# Need Feedback on Curriculum I am developing.



## Damon Rambo (Jul 25, 2012)

I am working on a theology workbook curriculum for young children (8 and up), and I am needing some feedback. If you would like to take a look at it, post your email address, or PM it to me. I do ask that you not share it with anyone at this point, or post it publicly.


----------



## Damon Rambo (Jul 25, 2012)

30 views and no response... maybe I should have posted under "Seminaries"?


----------



## Damon Rambo (Jul 25, 2012)

Semper Fidelis said:


> Damon Rambo said:
> 
> 
> > 30 views and no response... maybe I should have posted under "Seminaries"?
> ...



LOL> Sorry. I am kind of excited...


----------



## Damon Rambo (Jul 25, 2012)

Oops. What did I do?


----------



## Semper Fidelis (Jul 25, 2012)

Well I'm glad you took my humor as such. I posted it and you responded before I deleted my original comment as I was afraid it might be snarky.

PM me the curriculum and I'll be happy to take a look at it.


----------



## Damon Rambo (Jul 25, 2012)

Semper Fidelis said:


> Well I'm glad you took my humor as such. I posted it and you responded before I deleted my original comment as I was afraid it might be snarky.
> 
> PM me the curriculum and I'll be happy to take a look at it.



Can you attach a PDF file to a PM?


----------



## KSon (Jul 25, 2012)

Just PM'd you.


----------



## CalvinandHodges (Jul 25, 2012)

I sent a request.

-Rob


----------



## JoannaV (Jul 25, 2012)

Damon Rambo said:


> 30 views and no response... maybe I should have posted under "Seminaries"?



I'd be more than happy/interested to look at it but my feedback would be of no help


----------



## Damon Rambo (Jul 25, 2012)

JoannaV said:


> Damon Rambo said:
> 
> 
> > 30 views and no response... maybe I should have posted under "Seminaries"?
> ...



LOL. That is probably not true. But that's o.k....I have gotten several replies.


----------



## DeniseM (Aug 8, 2012)

I'd be glad to check it out.

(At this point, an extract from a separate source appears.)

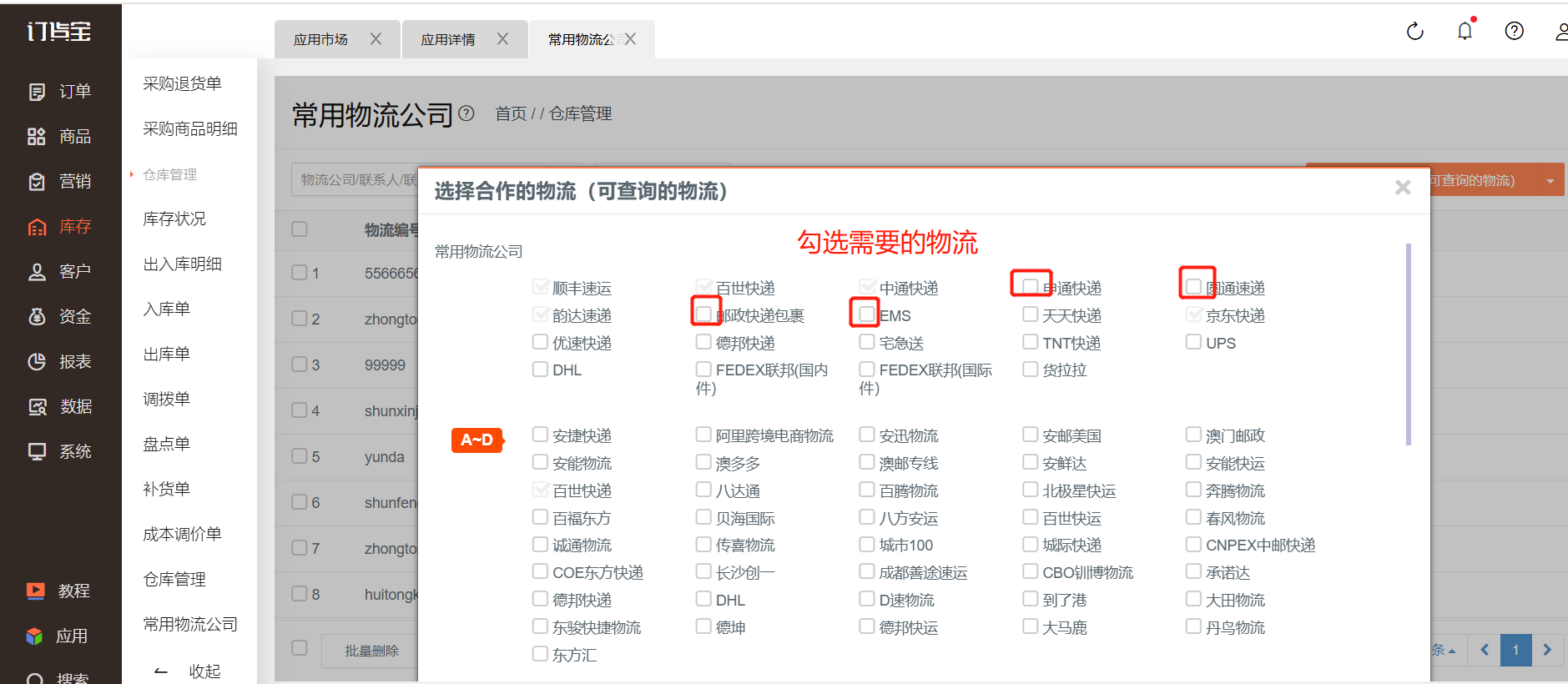The width and height of the screenshot is (1568, 684).
Task: Open the 报表 reports sidebar icon
Action: 37,362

Do you want feedback posted here or privately?


----------



## reaganmarsh (Aug 8, 2012)

Damon, I'll take a look if you'd like me to do so.


----------



## Damon Rambo (Aug 9, 2012)

Actually I have since gone forward with the publishing... you can look at an excerpt of the first portion here...

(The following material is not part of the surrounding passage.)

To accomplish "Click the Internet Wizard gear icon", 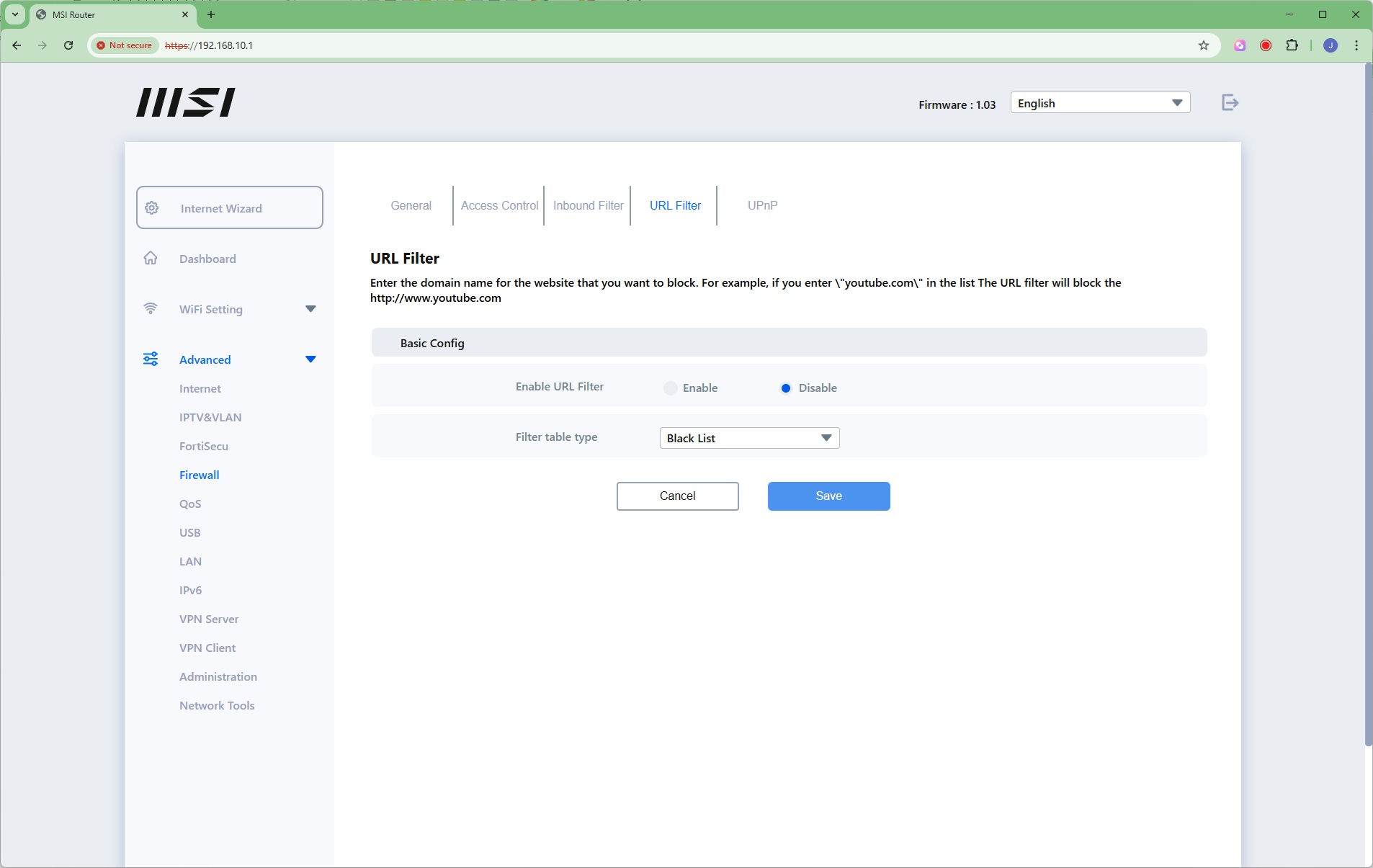I will coord(152,208).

https://www.createspace.com/pub/fil...m-1106266&dl=9f21927d17d87c872d6a38892452d59e

And at the Estore (purchasers, notice the coupon code...)

https://www.createspace.com/3950536


----------



## DeniseM (Aug 9, 2012)

I couldn't get the link to the first portion of the book to work. So, I went ahead and looked it up on Amazon, since you said that it had already been published. I was a bit surprised to see that the book already has its' first 5 star review. 

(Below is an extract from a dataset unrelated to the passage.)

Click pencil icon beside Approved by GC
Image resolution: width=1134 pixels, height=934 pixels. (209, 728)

Not many people would be brave enough to publish a 5 star review of their own book on Amazon the very same day that the book was published!


----------



## Damon Rambo (Aug 10, 2012)

DeniseM said:


> I couldn't get the link to the first portion of the book to work. So, I went ahead and looked it up on Amazon, since you said that it had already been published. I was a bit surprised to see that the book already has its' first 5 star review.
> 
> Not many people would be brave enough to publish a 5 star review of their own book on Amazon the very same day that the book was published!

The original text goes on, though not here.